Komplett bewegungsunfähig
Dann stürzte sie in eine sehr enge, etwa vier Meter tiefe Gletscherspalte. "Das war zweifelsohne eine lebensbedrohliche Situation", sagt Michael Gruber, Alpinpolizist und Einsatzleiter von der Bergrettung Hallstatt den OÖN im Gespräch. Die Frau wurde zwischen den Eiswänden eingeklemmt, sie war komplett bewegungsunfähig.
"Das drückt natürlich ordentlich auf den Brustkorb, es kommt schnell zu akuter Atemnot", so Gruber. "Außerdem muss man sich vorstellen, in kurzer Hose und kurzem Shirt bei sommerlichen Außentemperaturen plötzlich von Eis umgeben zu sein. Das ist ein Schock für den Körper. Durch die Körpertemperatur schmilzt dann noch langsam das Eis und man rutscht nur noch tiefer in die Spalte hinein", schildert der Einsatzleiter anschaulich die Dramatik der Situation.

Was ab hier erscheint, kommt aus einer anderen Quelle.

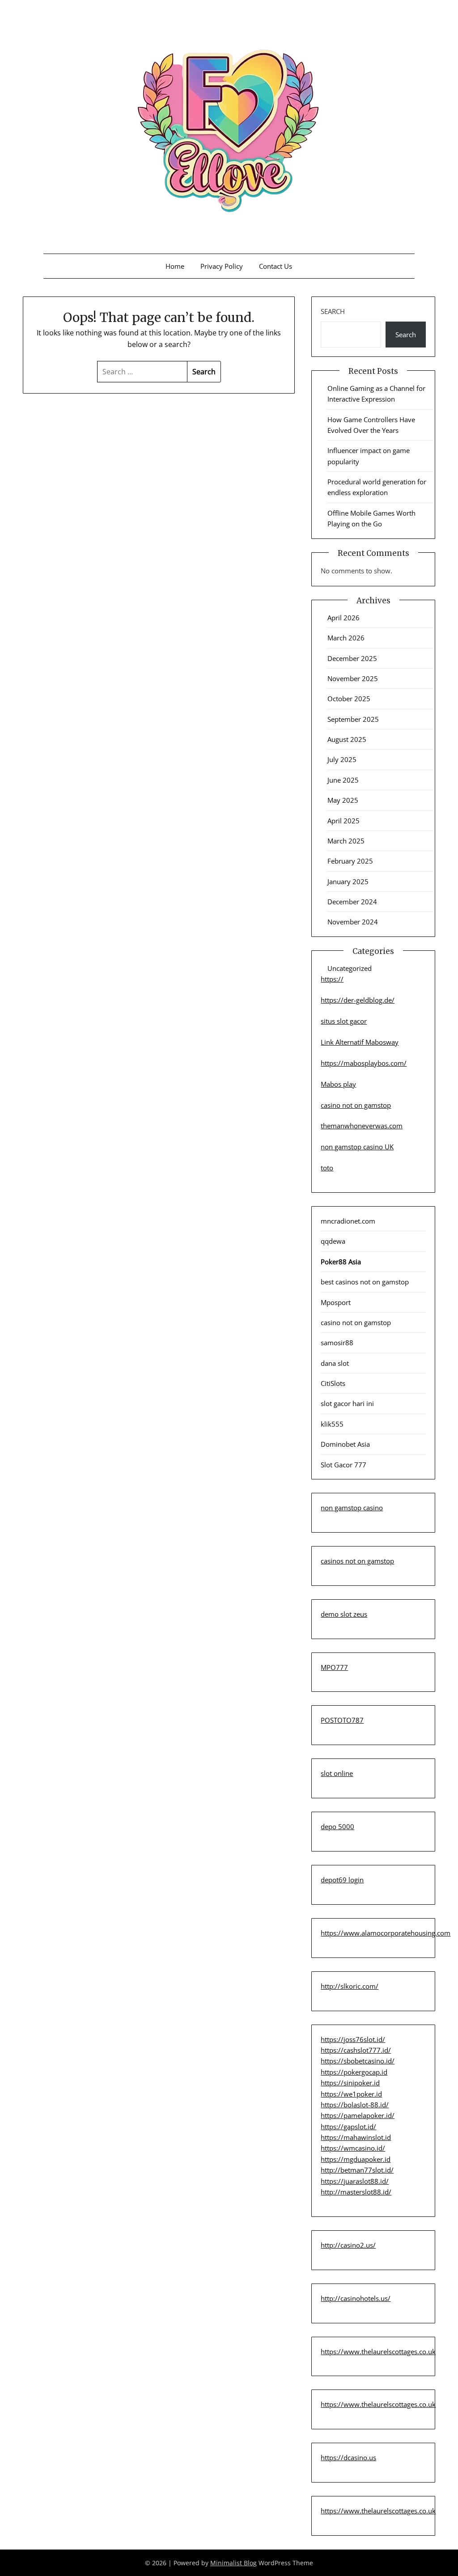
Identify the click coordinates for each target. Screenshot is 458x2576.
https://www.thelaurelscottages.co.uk (378, 2351)
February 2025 (350, 860)
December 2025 (352, 658)
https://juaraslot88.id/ (355, 2181)
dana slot (335, 1363)
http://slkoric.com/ (349, 1986)
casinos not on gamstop (357, 1560)
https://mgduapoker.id (355, 2159)
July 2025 (341, 759)
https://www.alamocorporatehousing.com (385, 1932)
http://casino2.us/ (348, 2245)
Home (174, 266)
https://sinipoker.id (350, 2082)
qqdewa (333, 1241)
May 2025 (342, 800)
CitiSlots (333, 1383)
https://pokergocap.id (354, 2072)
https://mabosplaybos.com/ (364, 1063)
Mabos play (338, 1084)
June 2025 (343, 779)
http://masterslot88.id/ (356, 2191)
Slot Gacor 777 (343, 1464)
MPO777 (334, 1667)
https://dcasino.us (348, 2457)
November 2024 (352, 921)
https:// (332, 978)
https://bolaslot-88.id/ (355, 2104)
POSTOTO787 (342, 1720)
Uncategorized (349, 968)
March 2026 (346, 637)
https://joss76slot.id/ (353, 2039)
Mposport (336, 1302)
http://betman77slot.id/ (357, 2169)
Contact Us (275, 266)
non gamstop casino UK (357, 1146)
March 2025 (346, 840)
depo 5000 (337, 1826)
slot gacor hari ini (347, 1403)
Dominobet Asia (345, 1444)
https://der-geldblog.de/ (357, 1000)
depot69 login (342, 1879)
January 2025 (348, 881)
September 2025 (353, 719)
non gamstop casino (352, 1507)
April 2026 (343, 617)
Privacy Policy (221, 266)
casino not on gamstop (356, 1105)
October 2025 (348, 698)
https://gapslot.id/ (348, 2126)
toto (327, 1167)
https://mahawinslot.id (356, 2137)
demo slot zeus (344, 1614)
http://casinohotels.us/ (355, 2298)
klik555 (332, 1423)
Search (333, 311)
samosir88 (337, 1342)
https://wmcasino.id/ (353, 2148)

Der Unfall wurde von einem weiteren Bergsteiger beobachtet, der gegen 14:25 Uhr einen Notruf absetzte. Zum großen Glück der Frau waren Bergretter aus Hallstatt, unter ihnen auch Gruber, erst wenige Minuten zuvor von einer Übungstour zur Bergstation der Hunerkogel Seilbahn zurückgekehrt. Sie waren rasch mit dem Ski-Doo vor Ort. Weitere Helfer wurden am Tau mit dem Notarzthubschrauber Christophorus 14, der zufällig in der Nähe und ebenfalls rasch zur Stelle war, zur Unfallstelle gebracht.
"Musste mit ganzer Kraft mithelfen"
Schnell hatten die Helfer einen Standplatz im Schnee gefertigt, einen sogenannten "Toten Mann", an dem die Seile für die Bergung befestigt werden konnten. Gruber wurde dann Stück für Stück in die Spalte zur verletzten Burgenländerin abgeseilt. Sie war schräg eingeklemmt, hatte Schüttelfrost und Atemnot. "Die Verletzte war hart im nehmen, sie konnte vorbildlich die Ruhe bewahren", sagt Gruber. "Sie war ansprechbar und musste aus eigener Kraft mithelfen, sich zu befreien." Da ein Flaschenzug nicht ausreichte, um die 54-Jährige aus der engen Spalte zu ziehen, wurde ein weiteres Seil mit einer Handschleife zu Gruber und der Frau hinuntergelassen. "Die Schleife musste sie ergreifen und mithelfen zu ziehen". Letztendlich kam sie frei und die beiden konnten auf das Schneefeld zurückgezogen werden.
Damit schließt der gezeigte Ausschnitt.